Another type of reentrant circuit, though, is atrioventricular nodal reentrant tachycardia, or AVNRT. AVNRT, just like AVRT, is a type of supraventricular tachycardia, but with AVNRT it’s in or near the AV node, which just like before contracts the ventricle and the atria every time it goes around.

Specifically, there are two separate electrical pathways that make up this loop, and one of these pathways has heart tissue that has slow electrical conduction, and is called the alpha pathway, and the other has fast conduction—and it’s called the beta pathway. Not only that, though, the alpha pathway has a short refractory period, which is the time it takes to be able to conduct another signal. The beta pathway, on the other hand, has a long refractory period. Once you have all those things you’ve got yourself a recipe for AVNRT.
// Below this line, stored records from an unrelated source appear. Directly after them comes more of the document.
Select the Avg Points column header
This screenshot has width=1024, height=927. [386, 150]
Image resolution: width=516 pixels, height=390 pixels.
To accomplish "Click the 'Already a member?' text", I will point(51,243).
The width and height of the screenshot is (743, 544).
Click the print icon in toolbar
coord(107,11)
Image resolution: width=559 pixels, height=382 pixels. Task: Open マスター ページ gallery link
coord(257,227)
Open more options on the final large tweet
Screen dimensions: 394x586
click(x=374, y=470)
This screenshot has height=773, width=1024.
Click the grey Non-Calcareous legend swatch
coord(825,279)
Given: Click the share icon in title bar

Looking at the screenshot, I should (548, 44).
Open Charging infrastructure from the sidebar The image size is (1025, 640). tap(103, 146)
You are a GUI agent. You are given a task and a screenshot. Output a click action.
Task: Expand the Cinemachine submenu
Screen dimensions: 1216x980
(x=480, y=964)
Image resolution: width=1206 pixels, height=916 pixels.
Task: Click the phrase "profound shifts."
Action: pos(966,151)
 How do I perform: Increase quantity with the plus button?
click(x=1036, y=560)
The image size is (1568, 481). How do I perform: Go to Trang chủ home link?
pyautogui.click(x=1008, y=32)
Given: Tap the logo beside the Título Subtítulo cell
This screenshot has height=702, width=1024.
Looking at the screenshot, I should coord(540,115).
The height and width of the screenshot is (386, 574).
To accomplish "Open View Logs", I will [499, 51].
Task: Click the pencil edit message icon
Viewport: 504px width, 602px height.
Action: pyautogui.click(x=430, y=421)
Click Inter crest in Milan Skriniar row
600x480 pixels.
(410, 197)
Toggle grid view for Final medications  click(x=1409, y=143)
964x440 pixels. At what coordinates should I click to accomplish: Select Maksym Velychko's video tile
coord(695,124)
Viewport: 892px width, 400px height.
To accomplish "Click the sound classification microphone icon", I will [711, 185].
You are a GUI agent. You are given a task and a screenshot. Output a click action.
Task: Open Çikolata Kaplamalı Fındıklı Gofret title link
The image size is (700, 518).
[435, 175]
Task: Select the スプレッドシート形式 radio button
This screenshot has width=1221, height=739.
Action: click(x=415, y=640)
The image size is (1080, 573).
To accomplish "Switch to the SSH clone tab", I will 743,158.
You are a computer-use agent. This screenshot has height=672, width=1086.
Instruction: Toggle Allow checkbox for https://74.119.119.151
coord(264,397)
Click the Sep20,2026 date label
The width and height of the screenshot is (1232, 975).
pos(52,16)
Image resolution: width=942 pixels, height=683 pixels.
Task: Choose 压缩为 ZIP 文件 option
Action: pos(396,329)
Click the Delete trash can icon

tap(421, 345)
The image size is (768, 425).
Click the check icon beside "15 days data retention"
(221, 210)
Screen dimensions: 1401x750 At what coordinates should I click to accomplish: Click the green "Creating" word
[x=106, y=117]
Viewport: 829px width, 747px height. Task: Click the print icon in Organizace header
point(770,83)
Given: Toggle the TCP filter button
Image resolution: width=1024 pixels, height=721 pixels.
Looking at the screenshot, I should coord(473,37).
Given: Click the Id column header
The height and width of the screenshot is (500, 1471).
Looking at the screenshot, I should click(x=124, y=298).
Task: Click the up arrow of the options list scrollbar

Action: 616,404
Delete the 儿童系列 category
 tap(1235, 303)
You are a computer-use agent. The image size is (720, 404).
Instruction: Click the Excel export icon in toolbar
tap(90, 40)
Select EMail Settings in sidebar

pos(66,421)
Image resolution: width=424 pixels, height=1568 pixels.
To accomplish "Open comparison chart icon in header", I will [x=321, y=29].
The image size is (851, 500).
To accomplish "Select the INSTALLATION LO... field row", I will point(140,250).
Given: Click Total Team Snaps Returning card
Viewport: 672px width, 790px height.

So now let’s say a signal comes down from the SA node in the right atrium, the signal goes down the fast pathway and reaches the other end before the slow pathway. Then it splits to travel down to the ventricles, as well as up the alpha pathway where it meets the slow signal and they both cancel each other out.

At this point, both enter into their refractory period, except the alpha pathway’s is shorter right, so it comes out of refractory sooner and is ready for another signal, while the beta pathway’s still in refractory. So if another signal comes by, it’ll start down the slow pathway, but since the fast is still in refractory, it’ll be blocked.

At some point while the signal’s going down the alpha side, that beta side will come out of refractory, and then it’ll be ready to go. So now as the signal exits the alpha pathway to the ventricles and enters the refractory period.

It also travels up the beta pathway, and by the time it reaches the alpha pathway again, that pathway’s out of refractory! So now you have this reentrant loop set up that keeps going and going, and every time around it causes both an atrial and a ventricular contraction, which again just like AVRT, leads to high ventricular rates. This particular setup, where it goes down the slow pathway, or anterograde, and up the fast pathway, or retrograde, is called slow-fast AVNRT, or typical AVNRT.

It’s also possible to have the opposite, though, called fast-slow AVNRT or atypical AVNRT, which as the name suggests is a lot less common than slow-fast AVNRT. With this type the pathway goes down the fast pathway or anterograde, and up the slow pathway or retrograde.

The tachycardia with AVRT and AVNRT typically doesn’t last very long, and both are rarely life-threatening. They can, though, both produce symptoms like palpitations, shortness of breath, and feelings of dizziness, as well as syncope or fainting in rare cases.

With an ECG, the p wave is the signal from atrial contraction and the QRS is the signal from ventricular contraction, on an ECG with AVNRT, the P waves might not be visible since the signal’s getting to the atria and ventricles at almost the same time, so the p wave starts essentially where the QRS starts and when you add them together, the p wave can get buried under the QRS complex. With AVRT, the p waves might or might not be buried, depending on where the accessory pathway is located.

The definitive treatment for either AVRT or AVNRT, is radio catheter ablation, essentially destruction of the accessory pathway with AVRT, and destruction of the slow or alpha pathway with AVNRT. For AVNRT, sometimes people can use vagal maneuvers as well, which are ways to activate the vagus nerve, which tends to block the AV node temporarily, therefore potentially stopping the episode. Some methods include a carotid sinus massage, as well as a valsalva maneuver—which is forced exhalation against a closed airway. Also, they may use medications to slow AV node conduction. In rare cases where other treatments haven’t been effective, though, they might need cardioversion.